China’s decision to keep nitrogen fertilizer products made in China in the country has been a direct cause of price volatility in the U.S. Price volatility of nitrogen will likely continue on into 2009 as fertilizer dealers try to sell high cost mid-2008 products in a market in which prices have fallen dramatically.

In October 2008, China raised its export duties on nitrogen fertilizer and synthetic ammonia from 100 percent to 150 percent. The new export duty rate will be in effect at least until the end of this year. The export duty on fertilizers not containing nitrogen will remain unchanged at 100 percent.

This in effect took China out of the nitrogen export market, and it wasn’t a complete surprise to the fertilizer industry. In April 2008, the Chinese government imposed an ad hoc export duty on mineral fertilizers until Sept. 30 with the aim of stemming chemical fertilizer exports from the country at the height of the Chinese agricultural season.

Since the start of April, when China levied export duties on mineral fertilizers, world ammonia prices have surged by 59 percent, those of carbamide have increased by 98 percent and those of ammonium nitrate have surged by 93 percent.

For example, the price of ammonia fell from Nov. 1 to Nov. 15 from $530 a ton to $350 a ton. In that same time period oil prices fell by $10 per barrel. Stone stresses that nitrogen costs are closely linked to oil prices on a worldwide basis.
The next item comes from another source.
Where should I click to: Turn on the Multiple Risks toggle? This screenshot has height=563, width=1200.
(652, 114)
Stone says tight nitrogen supply and demand balance will be directly influenced by different drivers. Supply in 2009, he says, will be driven by:

• Imports will be the key driver in supply availability.
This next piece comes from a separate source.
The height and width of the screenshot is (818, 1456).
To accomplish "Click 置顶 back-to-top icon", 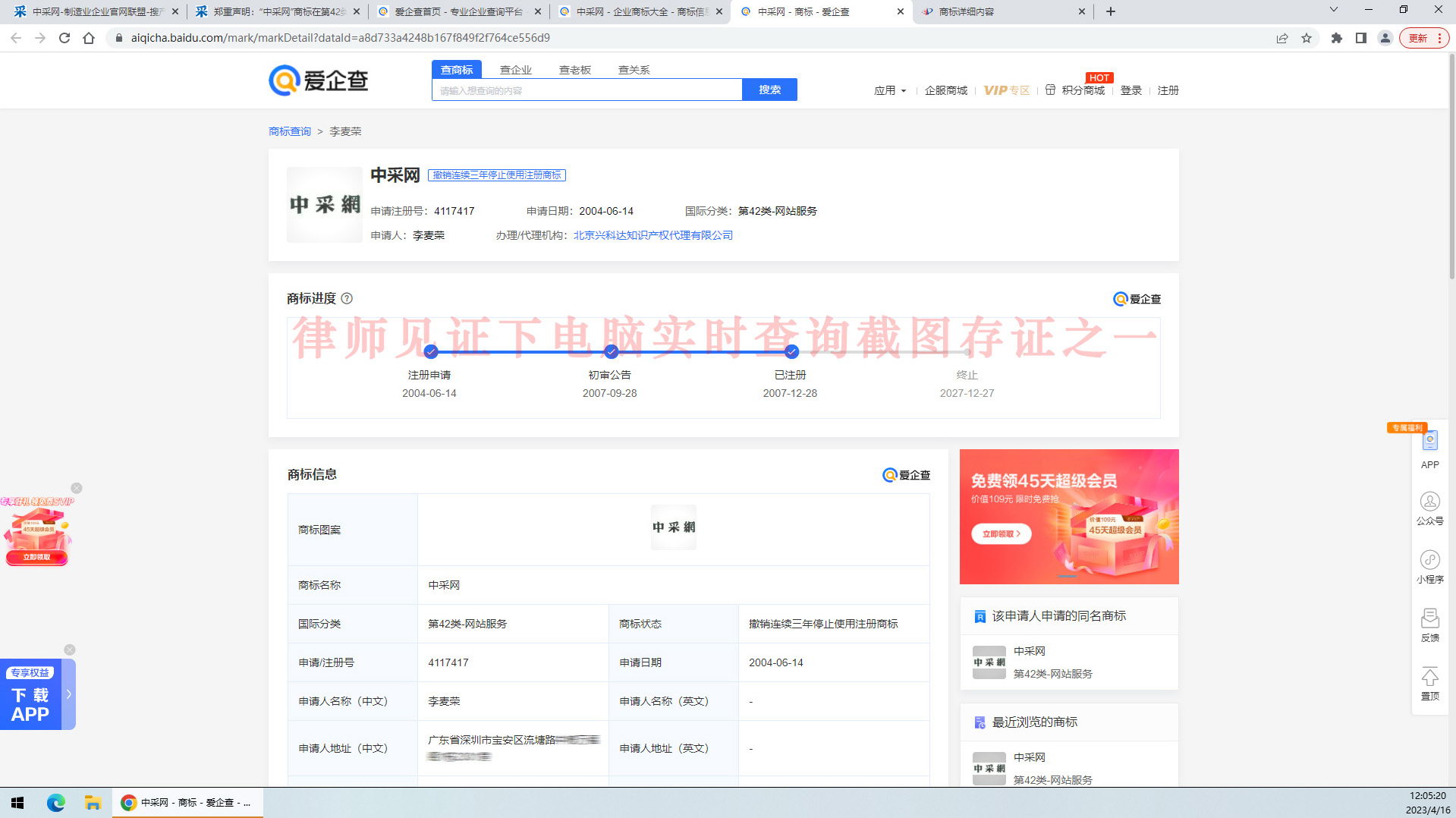I will pyautogui.click(x=1429, y=683).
• Lack of Chinese export volumes will continue to keep a tight balance in the market and raise prices to high levels.

Demand for all nitrogen products, he says, will be driven by strong planting expectations for 2009 and rising industrial usage.

Global grain demand also will be a strong global driver of nitrogen demand. Factors directly influencing global grain demand include:

• Historically low global stocks-to-use ratios

• Biofuels driving grain requirements.

• Rising income levels improve diets for a growing population.

The nitrogen outlook for 2009, Stone says, depends on U.S. prices, which need to be competitive with global markets to attract both urea and UAN import volumes. Tight supply and demand balances should mean higher prices for nitrogen as growers begin to purchase fertilizer for their 2009 crops.